According to scientists, that would include all variants of SARS-Cov-2 and the common cold.
“Beyond COVID-19, there are many different types of coronaviruses that can cause serious and sometimes fatal disease, and even more are likely to emerge in the future,” says Dr. Yossef Av-Gay, a UBC faculty of medicine infectious disease professor and the study’s senior author.
“We’re working toward treatments that can be broadly effective against all types of coronaviruses so that we can respond to not only current health challenges but also future pandemic threats. Identifying this compound and the pathway by which it works to stop viruses is an important step in that direction.”
The researchers credit the compound’s effectiveness to the unique way it works, as it doesn’t target the virus directly but instead “targets a human cellular process that coronaviruses use to replicate.”
Since viruses can’t reproduce or replate on their own, they rely on protein-synthesis pathways in host cells to create copies of themselves. In the case of coronaviruses, the viruses use a human enzyme called GSK3 beta which exists in all human cells, according to the researchers.

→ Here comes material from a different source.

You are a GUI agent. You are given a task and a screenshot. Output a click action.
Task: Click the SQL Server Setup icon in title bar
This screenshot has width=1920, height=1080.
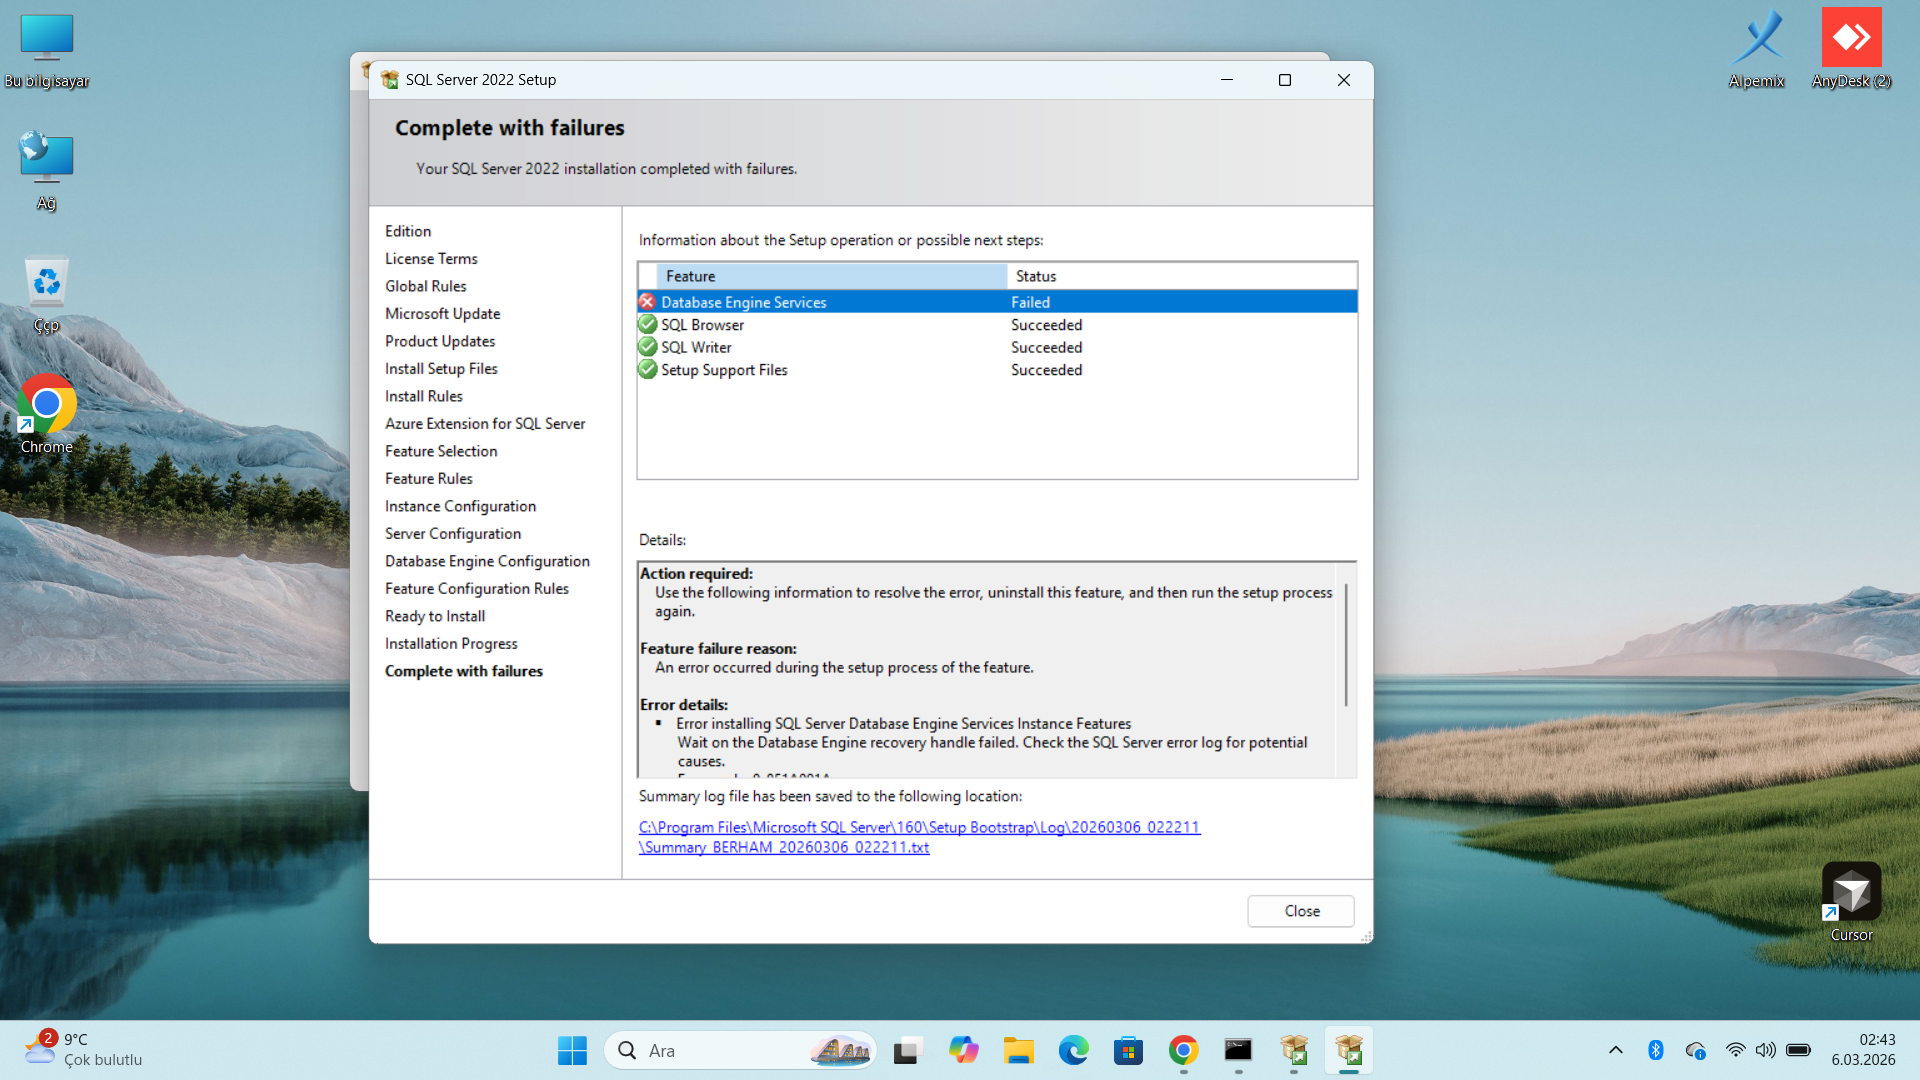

“We found that coronaviruses hijack this human enzyme and use it to edit the protein that packs its genetic material,” said Dr. Tirosh Shapira, a postdoctoral fellow at UBC’s faculty of medicine and the study’s first author.
“This compound blocks GSK3 beta, which in turn, stops the virus from reproducing and maturing its proteins.”
UBC and Takeda Pharmaceutical Co. in Japan worked in collaboration to test the compound in cells and tissue models.
The testing yielded “a high level of effectiveness against the coronaviruses and showed a low level of toxicity to human cells,” the researchers said.
“While these are early days, it’s encouraging to see broad levels of effectiveness in tissue models,” Shapira said. “Because these compounds require many years of testing and regulatory approval before they can potentially reach patients, we need to be thinking about long-term applications and how this could apply broadly to future viruses and variants.”